Table 3 shows that the capacity of the cells containing the mercury-free anodes of composition C)1, C)2, C)3 is not lower than that of the cell whose anode contains little mercury. The mercury-free electrodes according to the invention, with the zinc alloy compositions according to C)1 or C)2 or C)3, therefore have discharge performance that is as good, or even better, than that of the cell containing the electrode with little mercury according to the invention.

c) Charge and Discharge Voltage:

A measurement of the voltage of the cell containing the mercury-free electrode C)1 was carried out when the cell is used for charging and discharging. The voltage values are comparable to those obtained for the cell containing the electrode D) with little mercury.

These results show that the cells comprising a mercury-free electrode have performances at least equivalent to those obtained on an electrode with little mercury, whether in terms of service life, discharged capacity or charge and discharge voltage levels. The invention allows to produce an electrochemical cell comprising alkaline electrolyte capable of supplying high power.

Claims

1. A paste electrode comprising a current collector support, which is coated on at least one of its faces with a coating composed of a composition comprising:

an active material comprising zinc alloyed with one or more chemical elements,

one or more binders.

2. The paste electrode according to claim 1, wherein the mass of zinc alloy represents from 5 to 95% of the mass of the coating.

3. The paste electrode according to claim 1, wherein the mass of zinc alloy represents from 10 to 50%, preferably from 15 to 30% of the mass of the coating.

4. The paste electrode according to claim 1, wherein the active material further comprises zinc oxide ZnO.

5. The paste electrode according to claim 4, wherein the mass of zinc oxide represents from 90 to 50%, preferably from 70 to 85% of the mass of the coating.

6. The paste electrode according to claim 4, wherein the zinc oxide has a BET specific surface of at least 3 m2/g.

7. The paste electrode according to claim 1, wherein the coating contains at most 0.5% by mass of mercury or mercury compound.

8. The paste electrode according to claim 7, wherein the coating is free of mercury or mercury compound.

9. The paste electrode according to claim 1, wherein the zinc is alloyed with at least one element selected from the group consisting of lead, bismuth, indium, aluminum, gallium, tin and a mixture of several of these elements.

10. The paste electrode according to claim 1, wherein the binder is a cellulosic compound or a rubber of the styrene-butadiene type or a mixture of a cellulosic compound and a rubber of the styrene-butadiene type.
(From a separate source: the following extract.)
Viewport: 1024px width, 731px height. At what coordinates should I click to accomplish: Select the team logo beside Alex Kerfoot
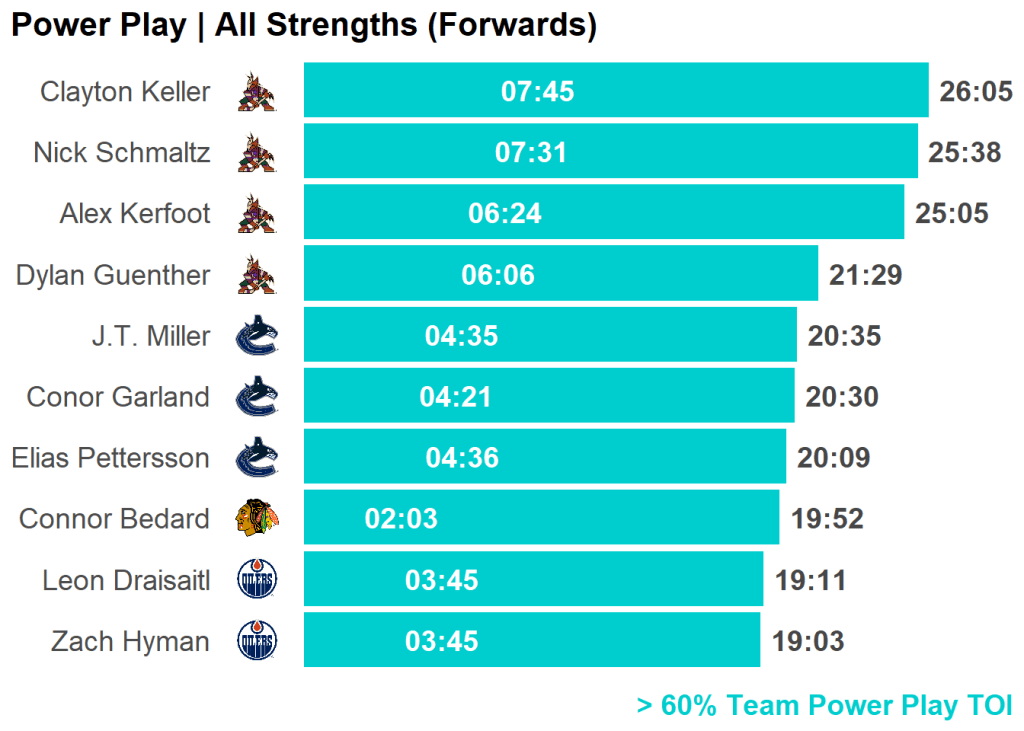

11. The paste electrode according to claim 1, wherein the coating further comprises at least one surfactant.

12. The paste electrode according to claim 4, wherein the coating comprises:

from 5 to 45% by mass of zinc alloy,

from 90 to 50% by mass of zinc oxide,

from 0.1 to 5% by mass of one or more binders.

13. The paste electrode according to claim 1, wherein the current collector support is a strip of copper or nickel-plated steel.
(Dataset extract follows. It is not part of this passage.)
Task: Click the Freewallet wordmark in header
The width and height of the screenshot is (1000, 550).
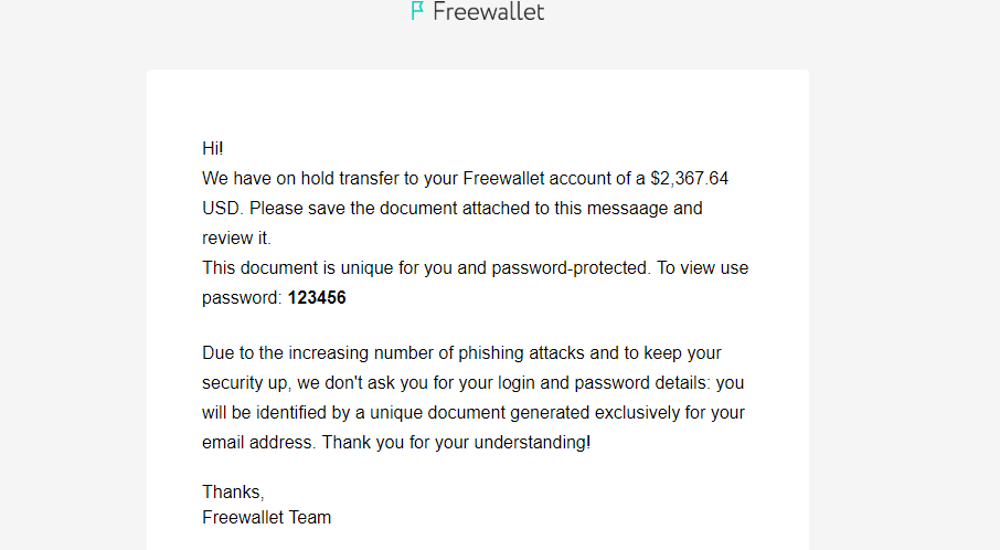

14. An electrochemical cell comprising an alkaline electrolyte, at least one cathode and at least one anode which is the paste electrode as defined in claim 1.

15. The electrochemical cell according to claim 14, wherein the cathode comprises at least one active material selected from the group consisting of silver, nickel, manganese dioxide and atmospheric oxygen.

16. The electrochemical cell according to claim 14, wherein the alkaline electrolyte comprises zinc oxide or tin or a mixture of both.

17. The electrochemical cell according to claim 15, the container of which is of prismatic format.